2020-10-23 Thread DHilsbos
Peter;

As with many things in Ceph, I don’t believe it’s a hard and fast rule (i.e. 
noon power of 2 will work).  I believe the issues are performance, and balance. 
 I can't confirm that.  Perhaps someone else on the list will add their 
thoughts.

Has your  warning gone away?

Thank you,

Dominic L. Hilsbos, MBA 
Director – Information Technology 
Perform Air International Inc.
dhils...@performair.com 
www.PerformAir.com


From: Peter Eisch [mailto:peter.ei...@virginpulse.com] 
Sent: Friday, October 23, 2020 5:41 AM
To: Dominic Hilsbos; ceph-users@ceph.io
Subject: Re: Large map object found

Perfect -- many thanks Dominic!

I haven't found a doc which notes the --num-shards needs to be a power of two. 
It isn't I don't believe you -- just haven't seen that anywhere.

peter


Peter Eisch​

Senior Site Reliability Engineer


T

1.612.445.5135












virginpulse.com


Australia | Bosnia and Herzegovina | Brazil | Canada | Singapore | Switzerland 
| United Kingdom | USA

Confidentiality Notice: The information contained in this e-mail, including any 
attachment(s), is intended solely for use by the designated recipient(s). 
Unauthorized use, dissemination, distribution, or reproduction of this message 
by anyone other than the intended recipient(s), or a person designated as 
responsible for delivering such messages to the intended recipient, is strictly 
prohibited and may be unlawful. This e-mail may contain proprietary, 
confidential or privileged information. Any views or opinions expressed are 
solely those of the author and do not necessarily represent those of Virgin 
Pulse, Inc. If you have received this message in error, or are not the named 
recipient(s), please immediately notify the sender and delete this e-mail 
message.


v2.66

On 10/22/20, 10:24 AM, "dhils...@performair.com"  
wrote:

Peter;

I believe shard counts should be powers of two.
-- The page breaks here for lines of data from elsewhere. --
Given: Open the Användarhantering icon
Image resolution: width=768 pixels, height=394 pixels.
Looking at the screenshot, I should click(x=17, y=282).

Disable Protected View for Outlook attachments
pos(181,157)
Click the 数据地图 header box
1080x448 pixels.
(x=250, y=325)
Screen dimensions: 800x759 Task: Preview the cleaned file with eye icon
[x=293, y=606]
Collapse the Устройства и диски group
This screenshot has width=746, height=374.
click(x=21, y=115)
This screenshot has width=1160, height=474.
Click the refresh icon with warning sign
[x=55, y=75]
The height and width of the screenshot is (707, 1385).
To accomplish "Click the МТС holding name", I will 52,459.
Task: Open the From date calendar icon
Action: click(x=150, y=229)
Also, resharding makes the buckets unavailable, but occurs very quickly. As 
such it is not done in the background, but in the foreground, for a manual 
reshard.

Notice the statement: "reshard of bucket  from  
to  completed successfully." It's done.

The warning notice won't go away until a scrub is completed to determine that a 
large OMAP object no longer exists.

Thank you,

Dominic L. Hilsbos, MBA 
Director – Information Technology 
Perform Air International Inc.
dhils...@performair.com 
https://nam02.safelinks.protection.outlook.com/?url=http%3A%2F%2Fwww.performair.com%2F&data=04%7C01%7Cpeter.eisch%40virginpulse.com%7C14386968705f4571e9a008d8769e9a16%7Cb123a16e892b4cf6a55a6f8c7606a035%7C0%7C0%7C637389770850660951%7CUnknown%7CTWFpbGZsb3d8eyJWIjoiMC4wLjAwMDAiLCJQIjoiV2luMzIiLCJBTiI6Ik1haWwiLCJXVCI6Mn0%3D%7C1000&sdata=AUPmwxIgzRhmwpg2MM6b%2FzpPyR84%2F92OFsW9UrKw%2Fes%3D&reserved=0


From: Peter Eisch [mailto:peter.ei...@virginpulse.com] 
Sent: Thursday, October 22, 2020 8:04 AM
To: Dominic Hilsbos; ceph-users@ceph.io
Subject: Re: Large map object found

Thank you! This was helpful.

I opted for a manual reshard:

[root@cephmon-s03 ~]# radosgw-admin bucket reshard 
--bucket=d2ff913f5b6542cda307c9cd6a95a214/NAME_segments --num-shards=3
tenant: d2ff913f5b6542cda307c9cd6a95a214
bucket name: backups_sql_dswhseloadrepl_segments
old bucket instance id: 80bdfc66-d1fd-418d-b87d-5c8518a0b707.340850308.51
new bucket instance id: 80bdfc66-d1fd-418d-b87d-5c8518a0b707.948621036.1
total entries: 1000 2000 3000 3228
2020-10-22 08:40:26.353 7fb197fc66c0 1 execute INFO: reshard of bucket 
"backups_sql_dswhseloadrepl_segments" from 
"d2ff913f5b6542cda307c9cd6a95a214/backups_sql_dswhseloadrepl_segments:80bdfc66-d1fd-418d-b87d-5c8518a0b707.340850308.51"
 to 
"d2ff913f5b6542cda307c9cd6a95a214/backups_sql_dswhseloadrepl_segments:80bdfc66-d1fd-418d-b87d-5c8518a0b707.948621036.1"
 completed successfully

[root@cephmon-s03 ~]# radosgw-admin buckets reshard list
[] 
[root@cephmon-s03 ~]# radosgw-admin buckets reshard status 
--bucket=d2ff913f5b6542cda307c9cd6a95a214/NAME_segments
[
{
"reshard_status": "not-resharding",
"new_bucket_instance_id": "",
"num_shards": -1
},
{
"reshard_status": "not-resharding",
"new_bucket_instance_id": "",
"num_shards": -1
},
{
"reshard_status": "not-resharding",
"new_bucket_instance_id": "",
"num_shards": -1
}
]
[root@cephmon-s03 ~]#

This kicked of an autoscale event. Would the reshard presumably start after the 
autoscaling is complete?

peter



Peter Eisch​

Senior Site Reliability Engineer


T

1.612.445.5135












virginpulse.com


Australia | Bosnia and Herzegovina | Brazil | Canada | Singapore | Switzerland 
| United Kingdom | USA

Confidentiality Notice: The information contained in this e-mail, including any 
attachment(s), is intended solely for use by the designated recipient(s). 
Unauthorized use, dissemination, distribution, or reproduction of this message 
by anyone other than the intended recipient(s), or a person designated as 
responsible for delivering such messages to the intended recipient, is strictly 
prohibited a

[ceph-users] Re: Hardware for new OSD nodes.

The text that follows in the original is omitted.